I just bought a new Jetta Wagon 1.8T. It has the sport suspension with 17” wheels and 225/45 tires. The tire inflation sticker on the driver door says 36 psi front and 45 psi back. The car was provided with 36 psi all the way around. I inquired with my dealer and he advises that 45 psi on the backs should be used only for heavy loads and 36 psi is best at all other times. I want to accept this but I can’t help wonder why the sticker says 45 psi with no caveats.
I want the best possible performance and longevity from this car and all it’s components. Any suggestions on which way I should do would be appreciated.


----------



## dennisgli (May 17, 2003)

*Re: Jetta Wagon Tire Pressure - 36 or 45 PSI (arudson)*

I think the latest regulations require that they only list the pressure for a fully loaded car. I don't think they are allowed to tell you what's best for a partially loaded one - silly.
Find somebody with a 2003 1.8T wagon and see what the sticker on their fuel door lid says.
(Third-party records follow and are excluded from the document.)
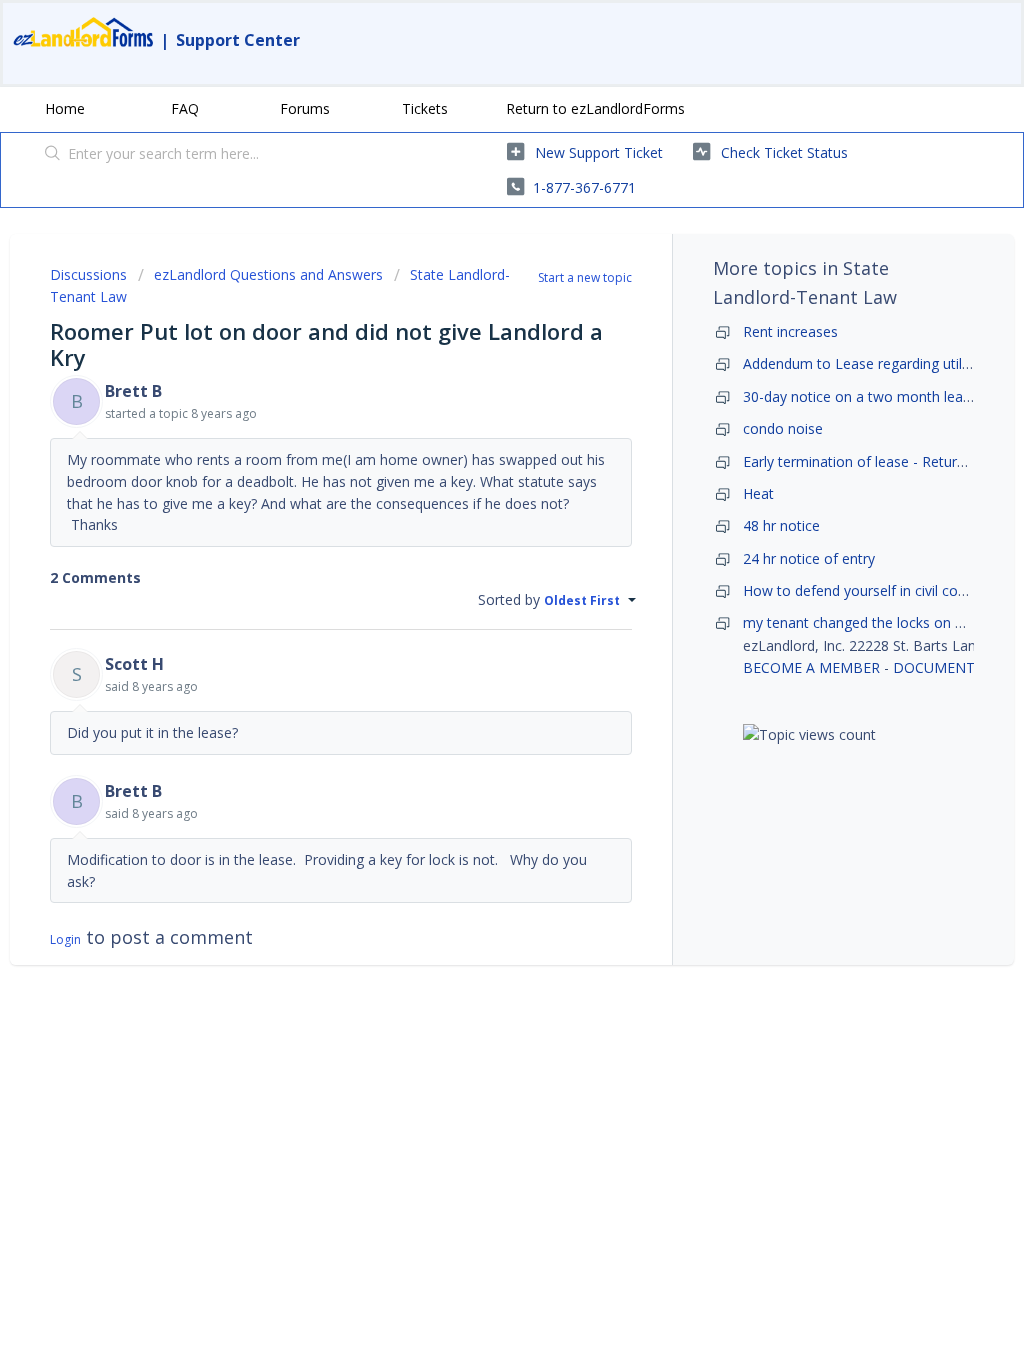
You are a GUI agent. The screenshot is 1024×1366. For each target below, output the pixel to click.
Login (65, 939)
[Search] (53, 155)
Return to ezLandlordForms (595, 108)
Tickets (425, 108)
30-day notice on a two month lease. (862, 396)
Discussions (88, 274)
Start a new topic (585, 277)
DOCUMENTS (938, 667)
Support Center (238, 40)
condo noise (783, 428)
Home (65, 108)
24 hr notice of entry (809, 558)
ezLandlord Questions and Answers (268, 274)
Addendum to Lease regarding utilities (865, 363)
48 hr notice (781, 525)
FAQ (185, 108)
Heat (758, 493)
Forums (305, 108)
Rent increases (790, 331)
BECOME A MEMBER (811, 667)
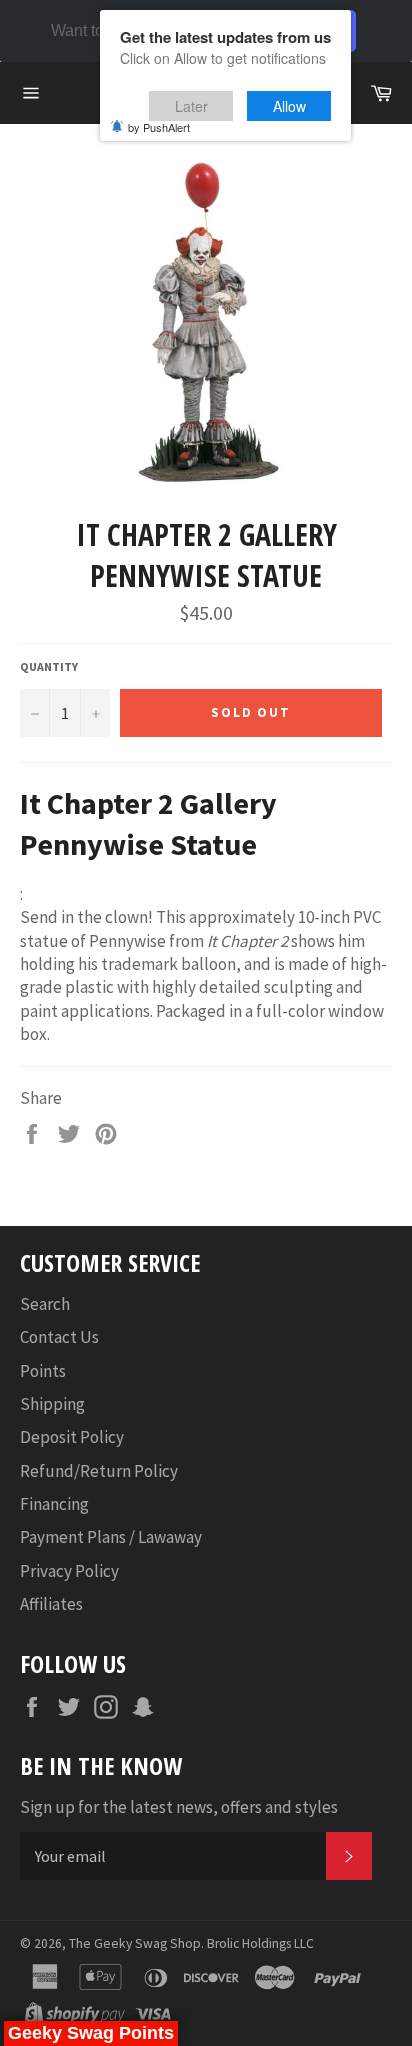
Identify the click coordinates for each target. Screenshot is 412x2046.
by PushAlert (159, 127)
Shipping (52, 1404)
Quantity (49, 666)
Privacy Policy (69, 1571)
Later (191, 106)
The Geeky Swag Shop (135, 1943)
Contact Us (59, 1337)
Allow (289, 106)
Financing (54, 1504)
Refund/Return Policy (99, 1471)
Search (45, 1304)
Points (43, 1371)
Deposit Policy (72, 1437)
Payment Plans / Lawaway (111, 1537)
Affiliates (51, 1604)
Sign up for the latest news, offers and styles (179, 1807)
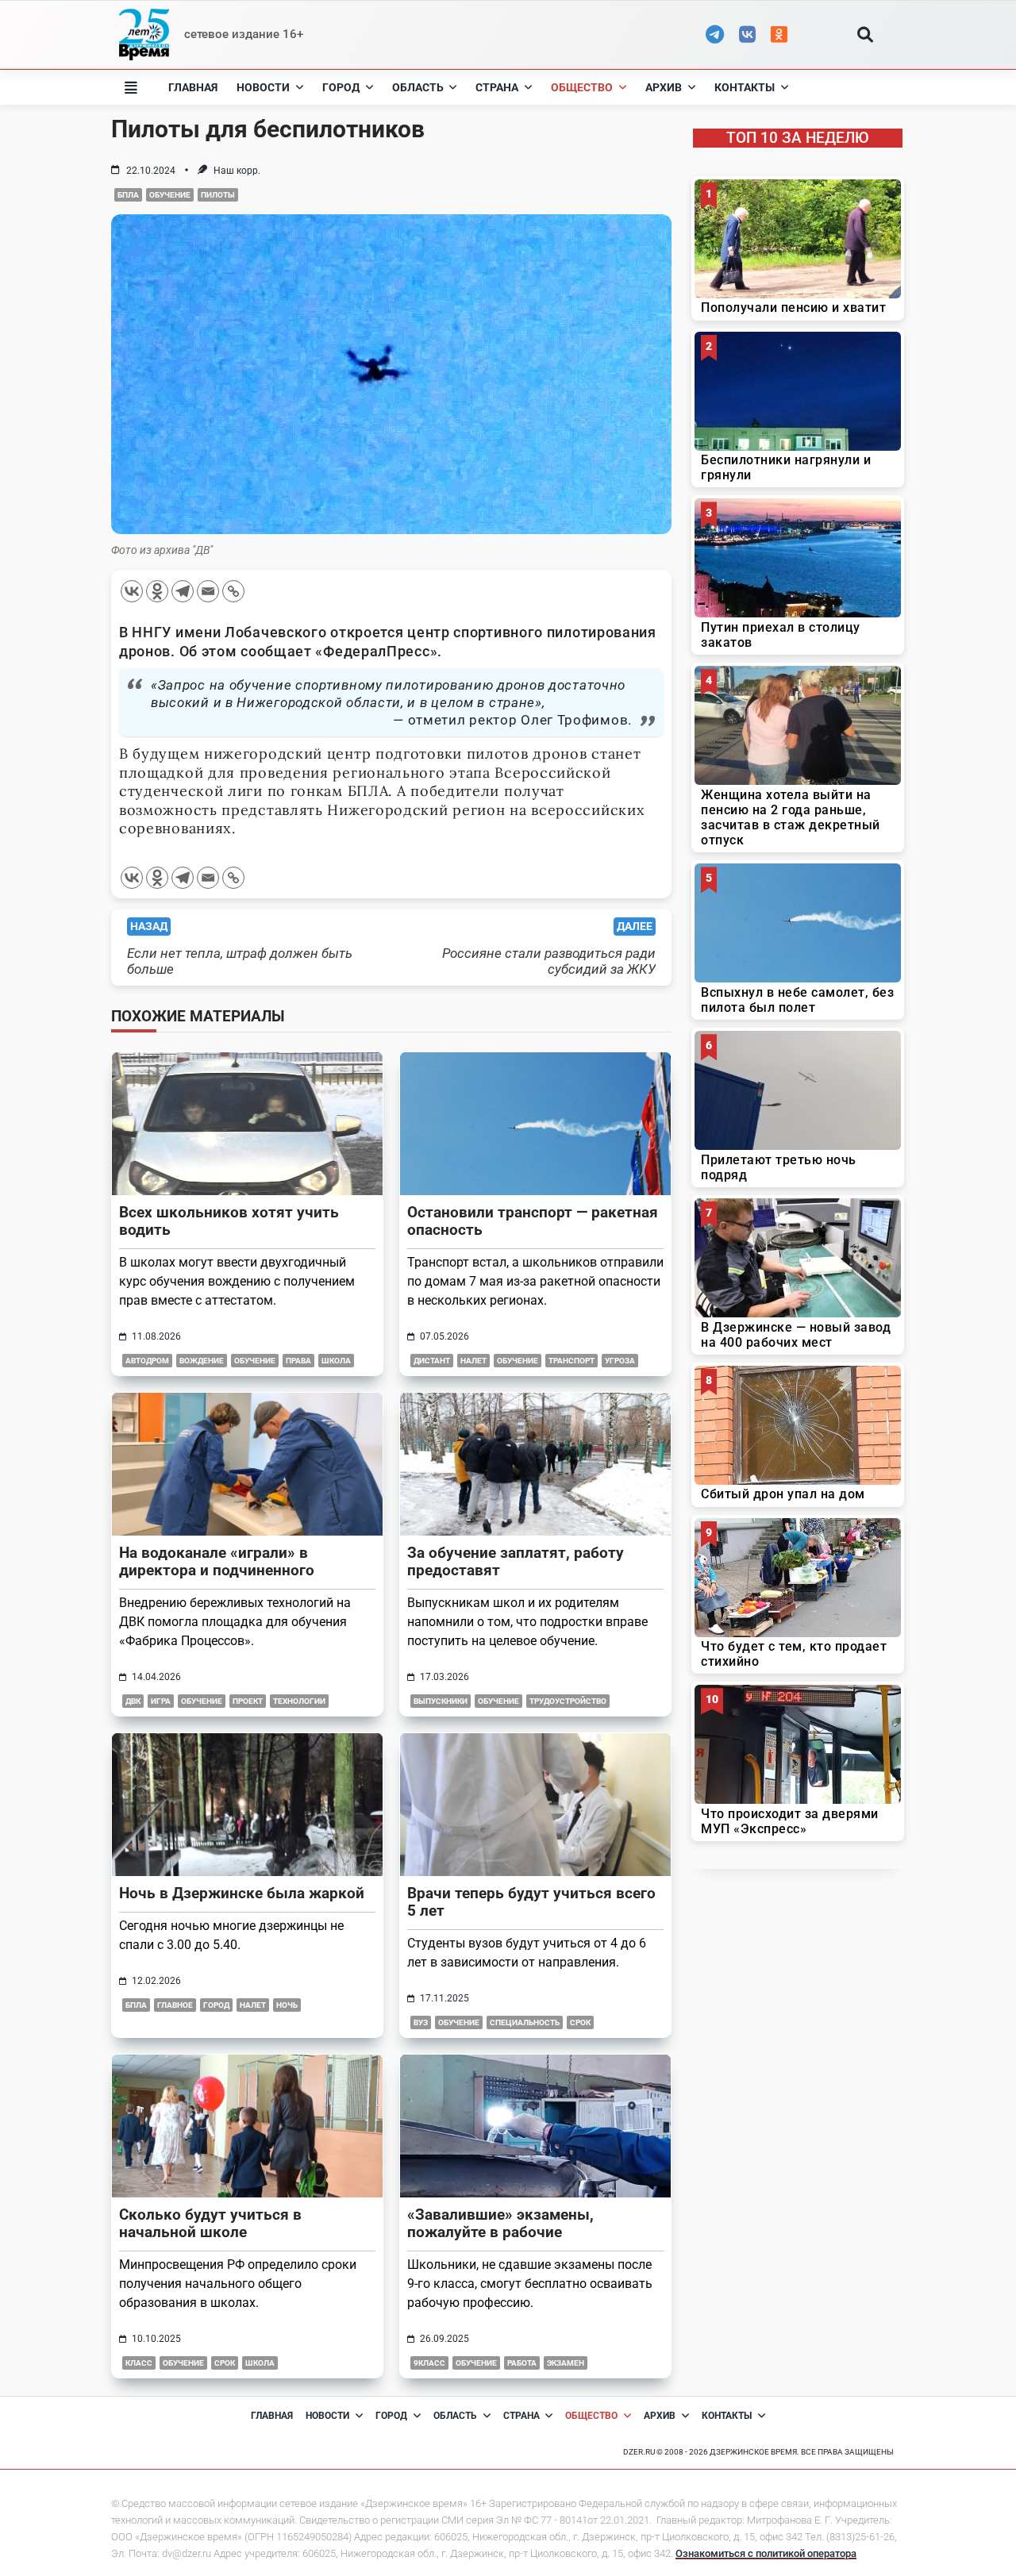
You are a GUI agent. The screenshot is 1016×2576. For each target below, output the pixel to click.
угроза (620, 1360)
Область (418, 87)
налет (473, 1360)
_Modified by dennisgli at 7:38 AM 8-21-2004_


----------



## JettaVR6power (Oct 30, 2002)

*Re: Jetta Wagon Tire Pressure - 36 or 45 PSI (dennisgli)*

The tire pressure sticker on my car indicates 35psi Front/30psi Back for a unloaded vehicle. For a loaded vehicle 37psi Front/ 38psi Back. Keep in mind my Jetta is not a wagon (its not even A4), but just thought I'd give you and idea of difference in pressure between unloaded and loaded.
I'd say if you run 36psi in Front, that probably 32psi in Back would be fine for an unloaded vehicle. Since wagons can haul a lot of stuff, it's not surprising that when loaded it is necessary to raise back tires to 45psi.


----------



## f1forkvr6 (Jun 10, 2002)

*Re: Jetta Wagon Tire Pressure - 36 or 45 PSI (arudson)*


_Quote, originally posted by *arudson* »_I want to accept this but I can’t help wonder why the sticker says 45 psi with no caveats.
Re-read your sticker. I have a hard time believing that this is all it says (post a picture and prove me wrong http://****************.com/smile/emthup.gif







)


----------



## KevinC (Feb 16, 1999)

*Re: Jetta Wagon Tire Pressure - 36 or 45 PSI (f1forkvr6)*


_Quote, originally posted by *f1forkvr6* »_Re-read your sticker. I have a hard time believing that this is all it says (post a picture and prove me wrong http://****************.com/smile/emthup.gif







)

It's true, R32 is the same way.. only lists fully loaded pressure, w/o identifying it as such.. evidently a result of the Ford Explorer/Bridgestone fiasco. We 'muricans apparently aren't smart enough to keep our tires inflated properly, so NHTSA's answer is to require the automakers to give us a huge number and hope that we overinflate to compensate. Probably the same JAMF who continues to keep our headlights designed to a stone-aged spec so that we can't see where we're going in the dark, while the rest of the world benefits from modern, much better lighting.


----------